Lyme disease has emerged as a major public health issue over the last few years as the black-legged tick which carries the bacteria that causes the disease has migrated north from the United States.There are now two types of ticks in Canada that carry the disease.

If the tick that feeds on blood is not removed from the skin within 36 to 48 hours,the bacterium can enter the body.If left undiagnosed and not treated in the first few weeks after that, Lyme disease progresses in the body and can lead to serious health problems including facial palsy, memory loss, meningitis, depression and liver damage.

According to Ottawa Public Health, the agency that tracks infectious diseases, there were 22 confirmed or probable cases of Lyme disease reported in 2014. In 2015 that number more than tripled to 70 cases.

Liss says a research network for Lyme disease would be the first of its kind in Canada, and it could be housed in Kingston, Ont.

The approach is abysmal, we don't have a national strategy.- Maureen Landry, who goes to the U.S. for treatment.

He added it could "draw on existing resources and multidisciplinary expertise from Queen's University and public health agencies from across the country."

Canadian doctors need to do more, says woman with disease

But 67-year-old Maureen Landry of Ottawa isn't convinced a research network is needed to improve the quality of life for those living with Lyme disease.

She says before a research network is created she wants all doctors to acknowledge that Lyme disease is present in Canada. She says that's not the case now.

"The approach is abysmal, we don't have a national strategy. No effective lab testing in Canada... it's 70 percent ineffective and we also have no physician training in clinical skills and diagnosing."

Landry was diagnosed with the illness in 2007 and says for the first two years after that she rarely got out of bed because she was so sick.

She says there is evidence based data on how best to treat Lyme disease.

"There is incredible science and research that the international community has done and Canadian physicians are refusing to look at. But physicians need to catch up and learn what the best practices and the standards of care that are working for patients out there are."

Competing medical guidelines

Landry says the real problem is Lyme disease sufferers are caught in a struggle between competing physician groups over how to treat the illness.

There is incredible science and research that the international community has done and Canadian physicians are refusing to look at.- Landry

She says many Canadian doctors are bound by the guidelines of the Infectious Disease Society of America, while others in the United States use the protocol from the International Lyme and Associated Diseases Society, which advocates for a much longer or repeated use of antibiotics.

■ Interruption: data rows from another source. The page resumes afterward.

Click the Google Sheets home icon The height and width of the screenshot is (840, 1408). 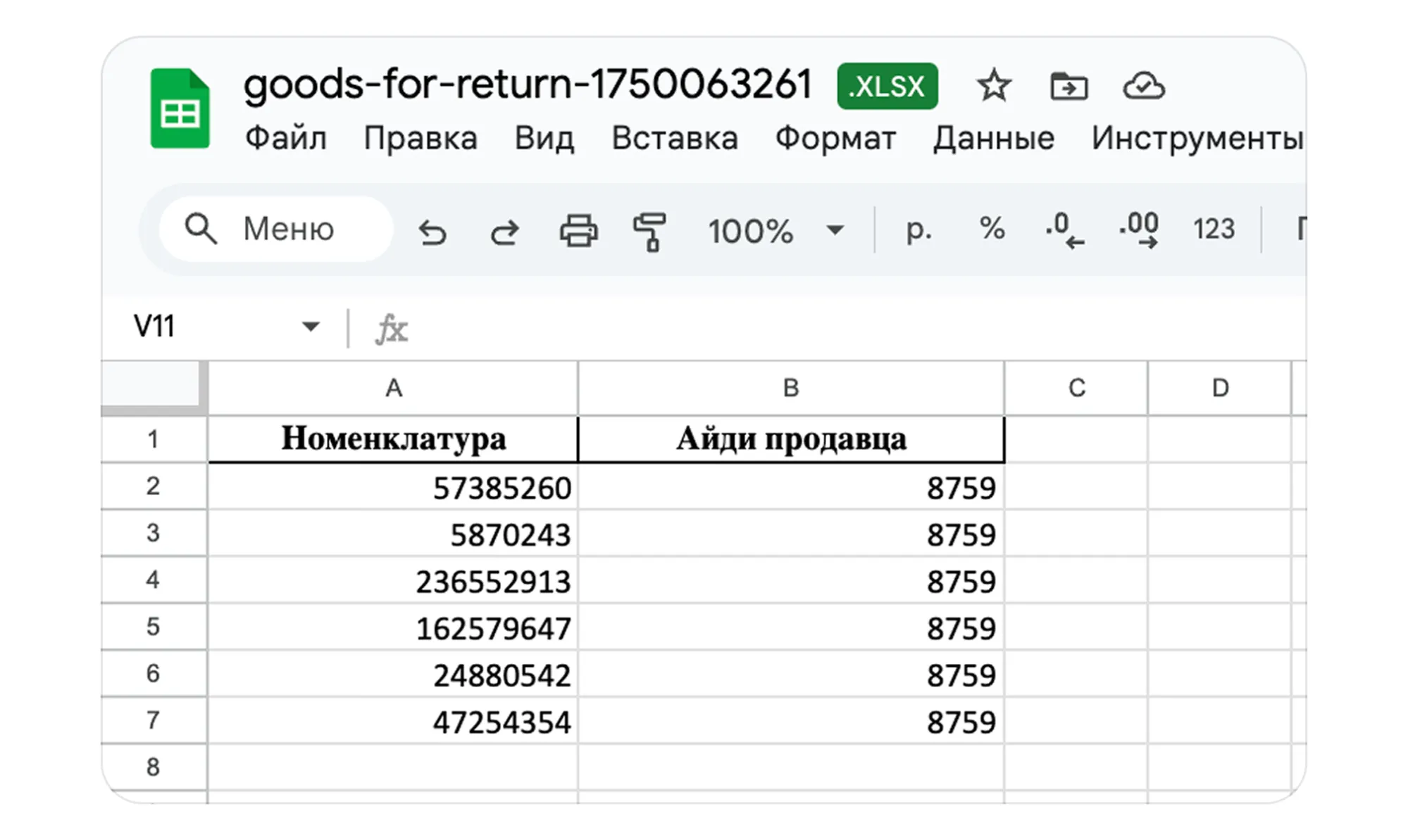click(180, 108)
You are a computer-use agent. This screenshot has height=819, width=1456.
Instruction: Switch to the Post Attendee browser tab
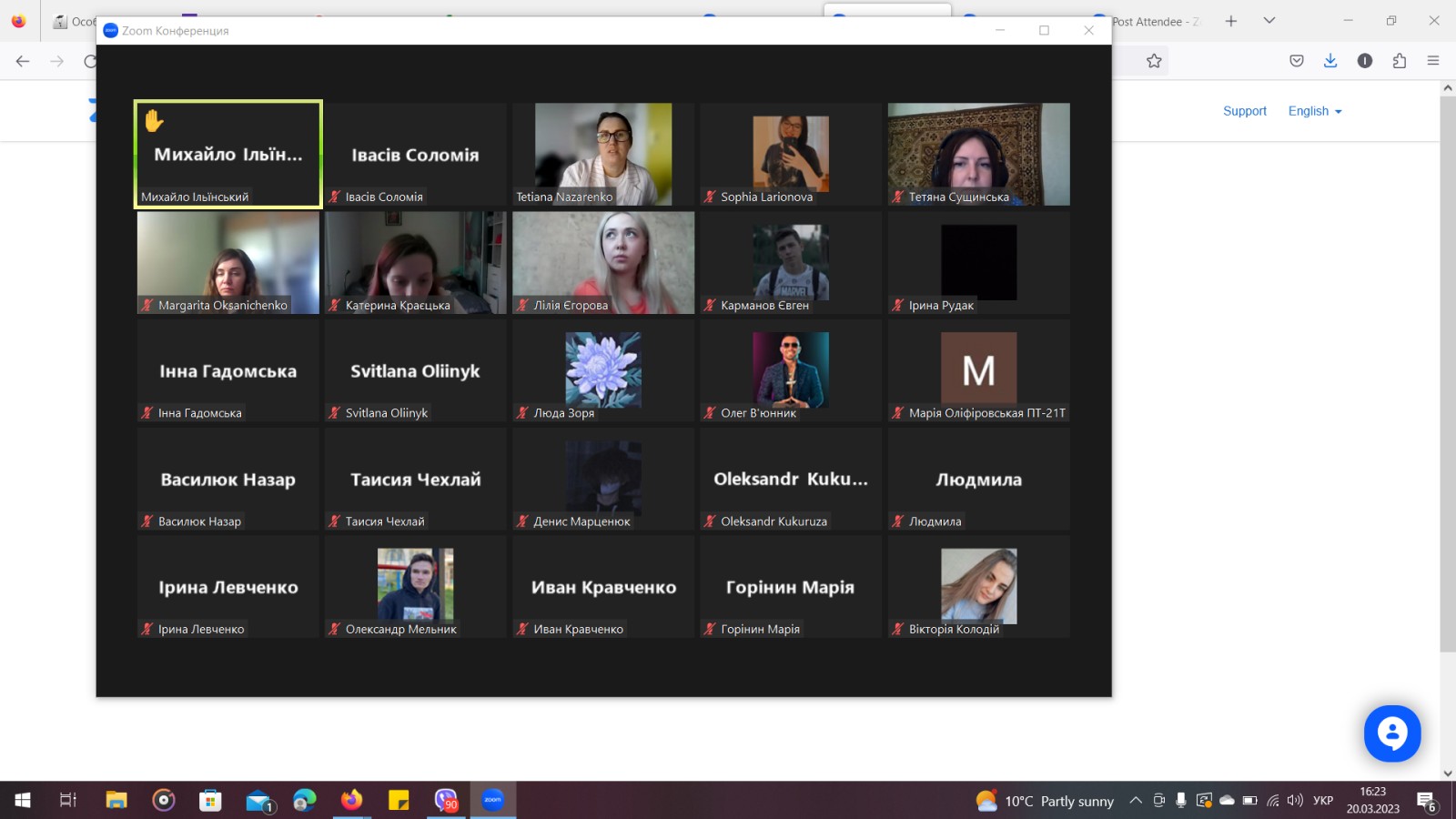(1151, 22)
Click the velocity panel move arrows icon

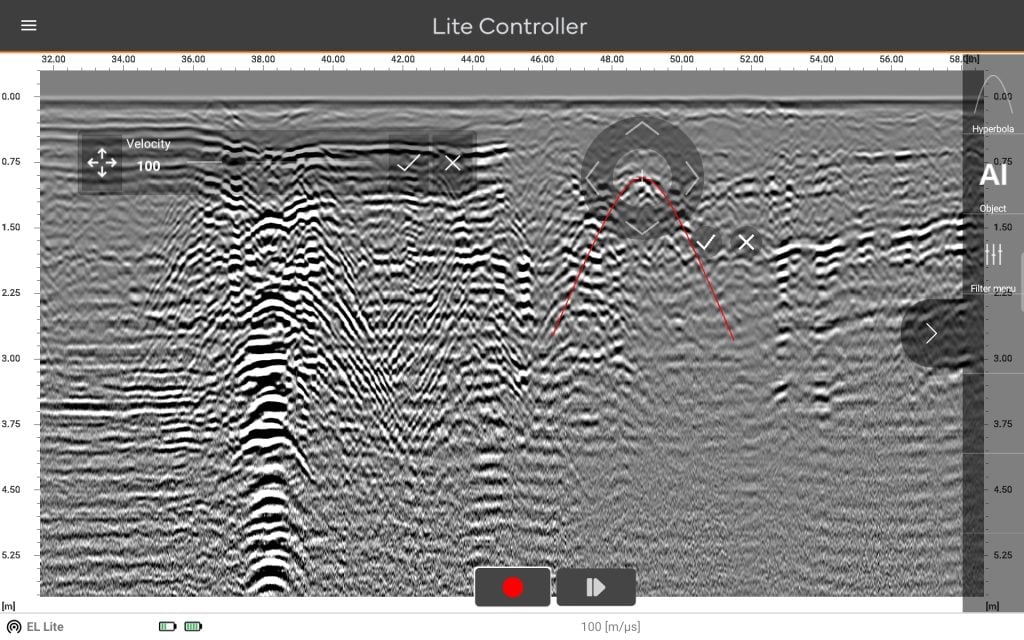click(x=102, y=163)
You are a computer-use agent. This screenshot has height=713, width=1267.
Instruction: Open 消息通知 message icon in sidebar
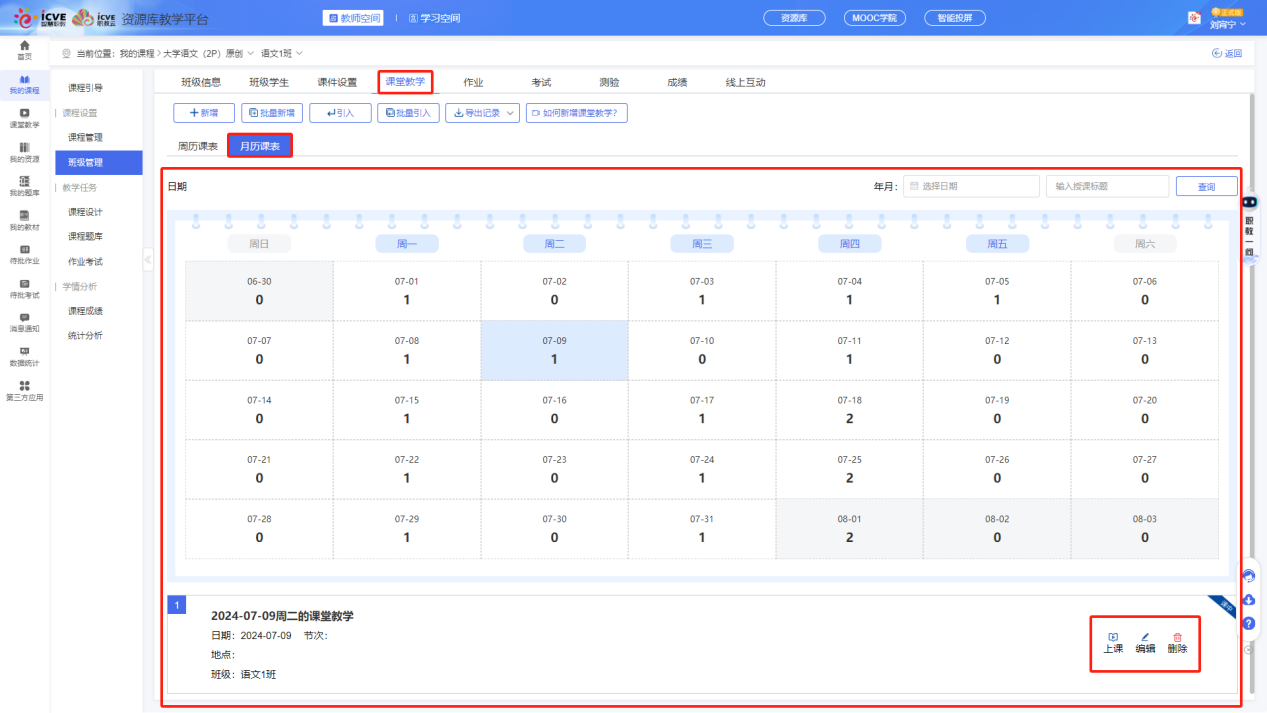pyautogui.click(x=24, y=317)
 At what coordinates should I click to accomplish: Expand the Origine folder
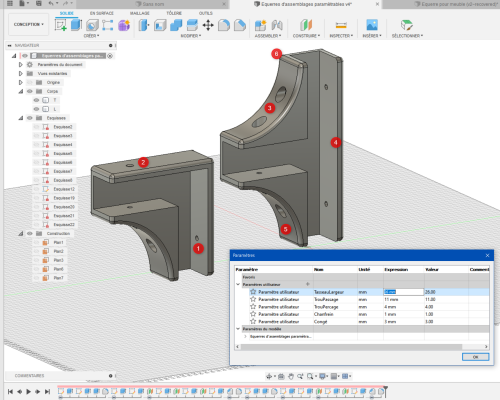pyautogui.click(x=21, y=82)
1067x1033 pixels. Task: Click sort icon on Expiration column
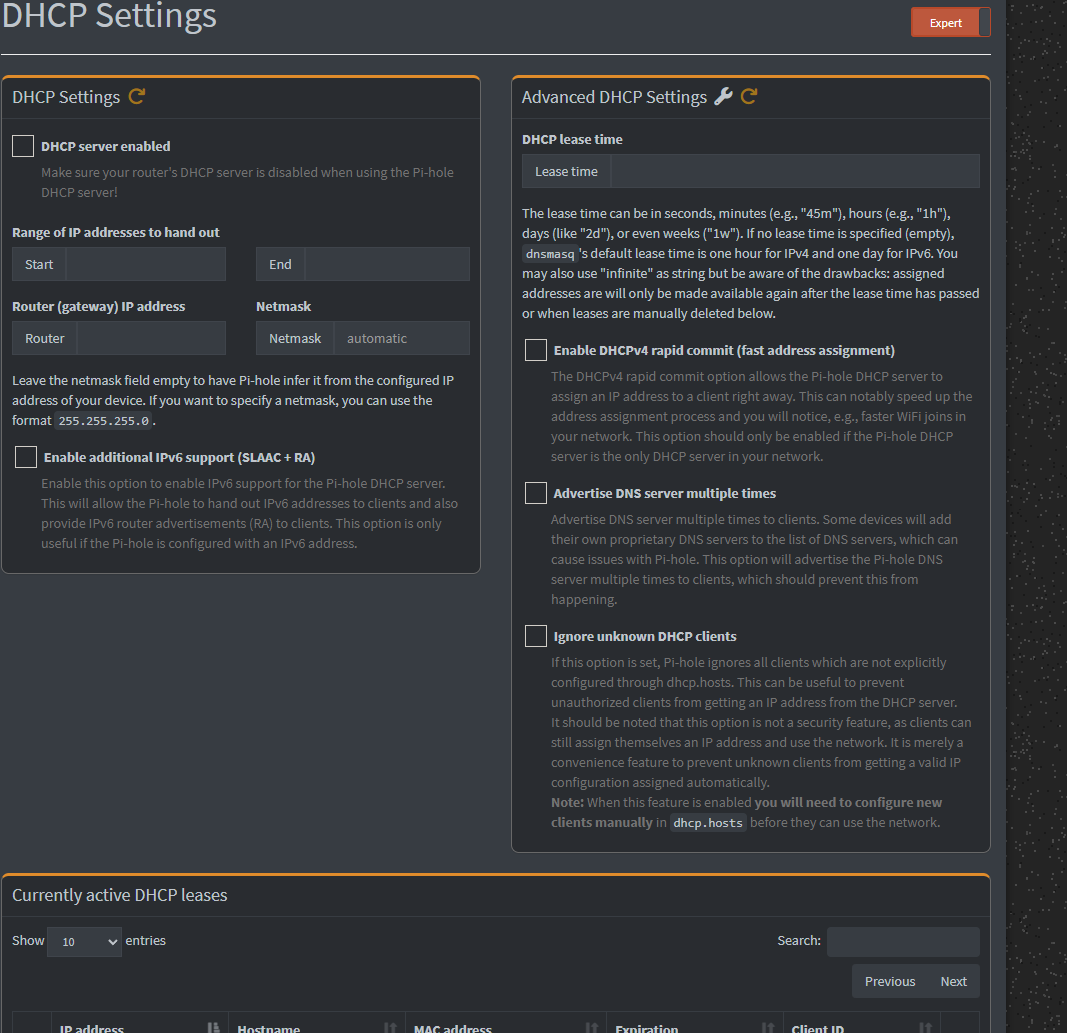pyautogui.click(x=767, y=1028)
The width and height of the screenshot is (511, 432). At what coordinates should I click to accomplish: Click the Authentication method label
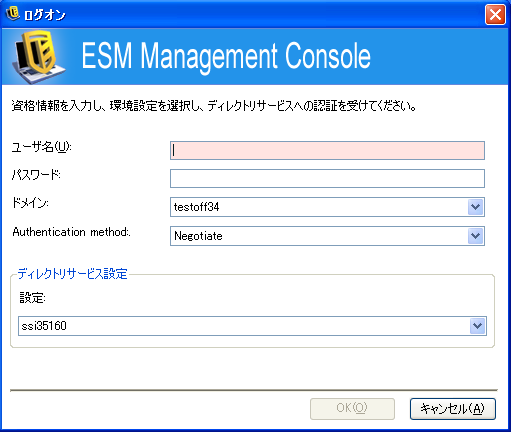[x=71, y=232]
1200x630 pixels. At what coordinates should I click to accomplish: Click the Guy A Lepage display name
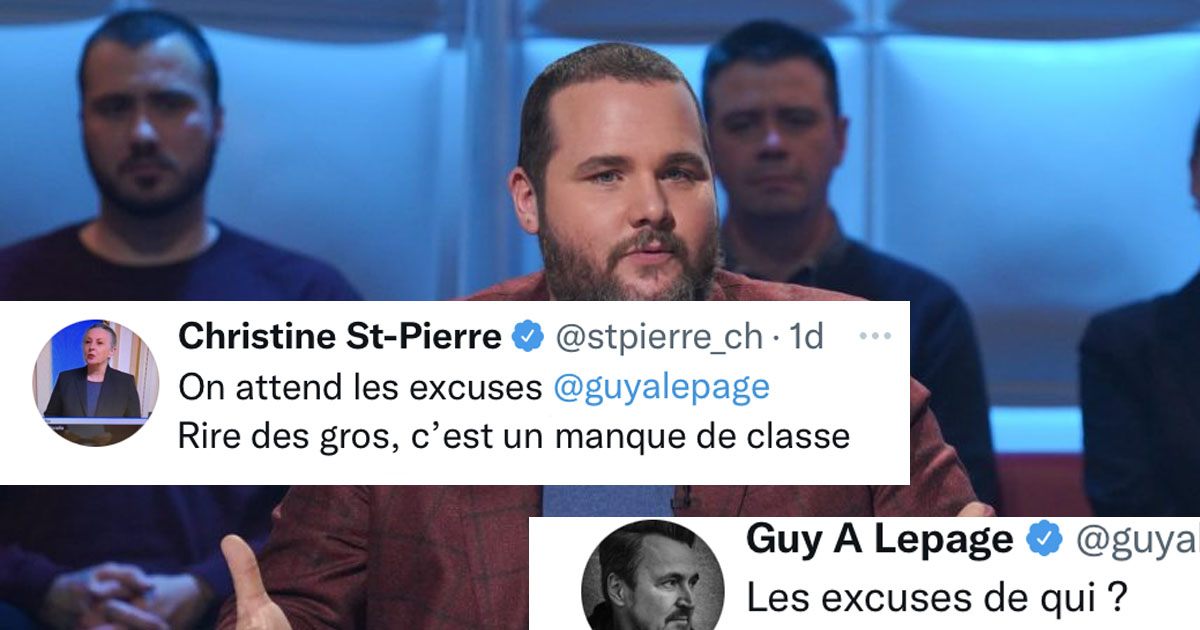coord(880,540)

For the last five years, Landry has been under the care of a Lyme disease doctor in upstate New York who prescribes antibiotics for her longer than two weeks.

Since she started treatments in the United States, she says she's able to carry out a relatively normal, pain-free life.

But Landry points out that while she feels much better, she's also spent more than 100-thousand dollars travelling to New York and paying for drug treatments there.